*Texte extrait*
======
Belco et Moi

Belco et moi
Par Edmée F. Bowles




Miss Edmée Bowles
Je suis née à Anvers, Belgique. Ma mère était belge et mon père anglais et écossais. La Première Guerre mondiale nous a conduits en Angleterre. Après l’armistice, je suis restée en Angleterre pour faire mes études en art. J’étais aussi intéressée par les expériences d’élevage et de nutrition.
Je suis retournée en Belgique en 1932, rejoignant ma mère qui avait acheté une propriété à Schilde, environ 15 km à l’est d’Anvers, sur la route principale vers la frontière allemande. La région est connue sous le nom de Campine, c’est un pays plat avec de nombreux boisés de pins.
L’ancien bâtiment de ferme ayant été détruit durant la Première Guerre mondiale; une nouvelle villa de style normand fut construite sur une colline. Elle était faite en briques solides avec de grandes cheminées. La maison avait deux  cachettes secrètes, ses constructeurs ayant retenus les leçons de la Première Guerre mondiale lorsque les Al chèvres lemands prirent tous les objets de valeurs : argenterie, cuivre, et même les couvertures de laine.
Nous possédions environ 5 acres (note du traducteur: environ 220 000 pieds carrés), de terrain en façade de la maison sur lequel nous avions aménagé un potager et planté des arbres fruitiers. Une longue allée d’environ 600 pieds menait à une autoroute où l’armée belge avait construit de nouveaux baraquements. L’allée était bordée d’une haie de vieux hêtres cuivrés d’un côté et d’une large bordure de fleurs qui fleurissaient depuis le début du printemps jusqu’à la fin de l’automne de l’autre côté. De nombreux conducteurs s’arrêtaient pour admirer la vue des larges prairies, tachetées ici et là par nos et oies de Westphalie.
Nous avions une vue splendide depuis notre véranda. Une grosse cloche était attachée au mur. Plus loin se trouvaient le large portail rustique, les étables, une grange et la maison du fermier. Puis il y avait encore des prairies et des pinèdes. Nos chiens couraient en liberté pour garder la propriété. Nous avions eu beaucoup de vols et de problèmes avec les brigands. Plusieurs gardiens avaient été blessés et leurs chiens tués. Derrière chez nous se trouvait la propriété de la baronne de Schilde.
Les chiens de Berger hollandais que nous avions acquis avec la propriété avaient été battus pratiquement jusqu’à la mort (ndt: Lors de la Première Guerre mondiale ?). Au début, j’avais quelques Bergers Belges, Bergers allemands et une paire de chiots Bouviers des Flandres: une femelle nommée Dash et un mâle nommé Dombey. Il y avait aussi un terrier, mais il n’était jamais à la maison quand on avait besoin de lui.
======
*Entrées fournies*
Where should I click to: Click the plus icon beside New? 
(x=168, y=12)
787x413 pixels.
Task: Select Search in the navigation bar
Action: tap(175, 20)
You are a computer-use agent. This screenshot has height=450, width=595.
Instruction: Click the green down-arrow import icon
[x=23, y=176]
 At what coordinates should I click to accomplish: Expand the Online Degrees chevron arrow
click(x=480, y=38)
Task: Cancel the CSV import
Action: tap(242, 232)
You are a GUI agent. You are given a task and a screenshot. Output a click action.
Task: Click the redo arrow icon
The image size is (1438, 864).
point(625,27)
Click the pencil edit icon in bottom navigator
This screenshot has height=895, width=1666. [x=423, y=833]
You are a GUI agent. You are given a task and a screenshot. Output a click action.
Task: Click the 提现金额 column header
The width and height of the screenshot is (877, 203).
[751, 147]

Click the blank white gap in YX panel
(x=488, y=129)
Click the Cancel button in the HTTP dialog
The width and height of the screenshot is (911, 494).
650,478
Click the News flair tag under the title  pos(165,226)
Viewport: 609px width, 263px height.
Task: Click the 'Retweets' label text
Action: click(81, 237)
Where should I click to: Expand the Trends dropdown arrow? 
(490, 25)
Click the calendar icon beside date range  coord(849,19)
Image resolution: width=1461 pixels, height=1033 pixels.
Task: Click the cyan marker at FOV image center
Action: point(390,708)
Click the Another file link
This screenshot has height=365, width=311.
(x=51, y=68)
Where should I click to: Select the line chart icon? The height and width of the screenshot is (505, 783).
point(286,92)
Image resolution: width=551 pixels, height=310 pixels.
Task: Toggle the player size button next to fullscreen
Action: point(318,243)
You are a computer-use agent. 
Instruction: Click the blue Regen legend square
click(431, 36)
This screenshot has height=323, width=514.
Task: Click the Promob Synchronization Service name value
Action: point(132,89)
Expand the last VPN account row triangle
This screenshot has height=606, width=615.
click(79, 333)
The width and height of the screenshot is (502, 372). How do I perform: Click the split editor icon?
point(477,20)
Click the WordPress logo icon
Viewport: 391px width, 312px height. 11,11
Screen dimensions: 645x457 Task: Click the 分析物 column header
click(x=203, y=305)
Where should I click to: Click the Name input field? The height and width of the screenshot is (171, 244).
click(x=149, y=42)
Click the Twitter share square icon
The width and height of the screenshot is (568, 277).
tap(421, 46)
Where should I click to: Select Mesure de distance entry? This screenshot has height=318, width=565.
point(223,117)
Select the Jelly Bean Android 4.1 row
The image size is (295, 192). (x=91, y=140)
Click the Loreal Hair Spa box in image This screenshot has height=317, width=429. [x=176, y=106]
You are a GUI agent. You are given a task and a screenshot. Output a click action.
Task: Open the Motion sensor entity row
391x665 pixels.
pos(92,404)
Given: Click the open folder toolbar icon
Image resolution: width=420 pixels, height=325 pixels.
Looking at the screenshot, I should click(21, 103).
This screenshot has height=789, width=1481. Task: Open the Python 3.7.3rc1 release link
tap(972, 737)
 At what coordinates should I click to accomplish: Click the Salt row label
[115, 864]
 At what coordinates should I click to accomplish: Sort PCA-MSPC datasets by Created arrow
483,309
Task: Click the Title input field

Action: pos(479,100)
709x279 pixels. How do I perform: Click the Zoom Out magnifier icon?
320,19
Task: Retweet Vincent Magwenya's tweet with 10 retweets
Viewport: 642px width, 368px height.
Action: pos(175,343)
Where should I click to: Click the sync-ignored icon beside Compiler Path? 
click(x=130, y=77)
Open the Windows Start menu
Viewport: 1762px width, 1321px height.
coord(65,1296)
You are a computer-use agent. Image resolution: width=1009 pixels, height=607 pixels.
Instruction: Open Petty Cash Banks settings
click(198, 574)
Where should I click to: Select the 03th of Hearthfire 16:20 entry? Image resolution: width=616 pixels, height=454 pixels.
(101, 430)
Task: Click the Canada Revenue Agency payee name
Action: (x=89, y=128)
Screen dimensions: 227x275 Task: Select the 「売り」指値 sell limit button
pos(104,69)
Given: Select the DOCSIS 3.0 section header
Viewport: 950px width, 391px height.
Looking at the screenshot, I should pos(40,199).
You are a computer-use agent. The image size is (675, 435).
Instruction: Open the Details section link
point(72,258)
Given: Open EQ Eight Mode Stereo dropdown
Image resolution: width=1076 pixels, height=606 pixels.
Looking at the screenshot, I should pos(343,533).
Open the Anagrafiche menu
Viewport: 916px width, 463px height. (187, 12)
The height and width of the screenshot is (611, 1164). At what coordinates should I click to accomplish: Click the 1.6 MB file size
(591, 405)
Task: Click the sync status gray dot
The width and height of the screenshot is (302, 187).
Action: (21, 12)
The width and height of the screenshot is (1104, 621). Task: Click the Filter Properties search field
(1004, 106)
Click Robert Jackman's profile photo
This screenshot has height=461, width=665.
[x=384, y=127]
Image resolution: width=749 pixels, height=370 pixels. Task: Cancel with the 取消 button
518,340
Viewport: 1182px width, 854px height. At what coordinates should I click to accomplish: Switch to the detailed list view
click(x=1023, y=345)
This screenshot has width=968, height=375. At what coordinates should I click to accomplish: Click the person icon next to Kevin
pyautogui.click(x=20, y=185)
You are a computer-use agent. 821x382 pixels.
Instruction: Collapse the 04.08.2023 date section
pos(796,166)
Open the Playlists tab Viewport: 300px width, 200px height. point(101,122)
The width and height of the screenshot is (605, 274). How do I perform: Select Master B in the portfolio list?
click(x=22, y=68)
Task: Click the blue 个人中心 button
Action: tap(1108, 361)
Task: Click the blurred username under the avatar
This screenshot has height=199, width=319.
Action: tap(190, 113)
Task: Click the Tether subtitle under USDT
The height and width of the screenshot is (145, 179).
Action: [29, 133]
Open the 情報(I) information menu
======
*Série de tâches*
[1] Recopiez sans aucune modification le passage du texte extrait qui commence par « Nous possédions environ » et va jusqu'à « oies de Westphalie. ».
[2] Dans les entrées, réécrivez les lignes en commençant par la ligne qui contient « Click the Loreal » et en allant jusqu'à celle qui contient « pos(92,404) ». Remplacez « Motion » par « Temperature », ne changez rien d'autre et ne donnez que ces lignes.

*Corrigé des exercices*
[1]
Nous possédions environ 5 acres (note du traducteur: environ 220 000 pieds carrés), de terrain en façade de la maison sur lequel nous avions aménagé un potager et planté des arbres fruitiers. Une longue allée d’environ 600 pieds menait à une autoroute où l’armée belge avait construit de nouveaux baraquements. L’allée était bordée d’une haie de vieux hêtres cuivrés d’un côté et d’une large bordure de fleurs qui fleurissaient depuis le début du printemps jusqu’à la fin de l’automne de l’autre côté. De nombreux conducteurs s’arrêtaient pour admirer la vue des larges prairies, tachetées ici et là par nos et oies de Westphalie.

[2]
Click the Loreal Hair Spa box in image This screenshot has height=317, width=429. [x=176, y=106]
You are a GUI agent. You are given a task and a screenshot. Output a click action.
Task: Open the Temperature sensor entity row
391x665 pixels.
pos(92,404)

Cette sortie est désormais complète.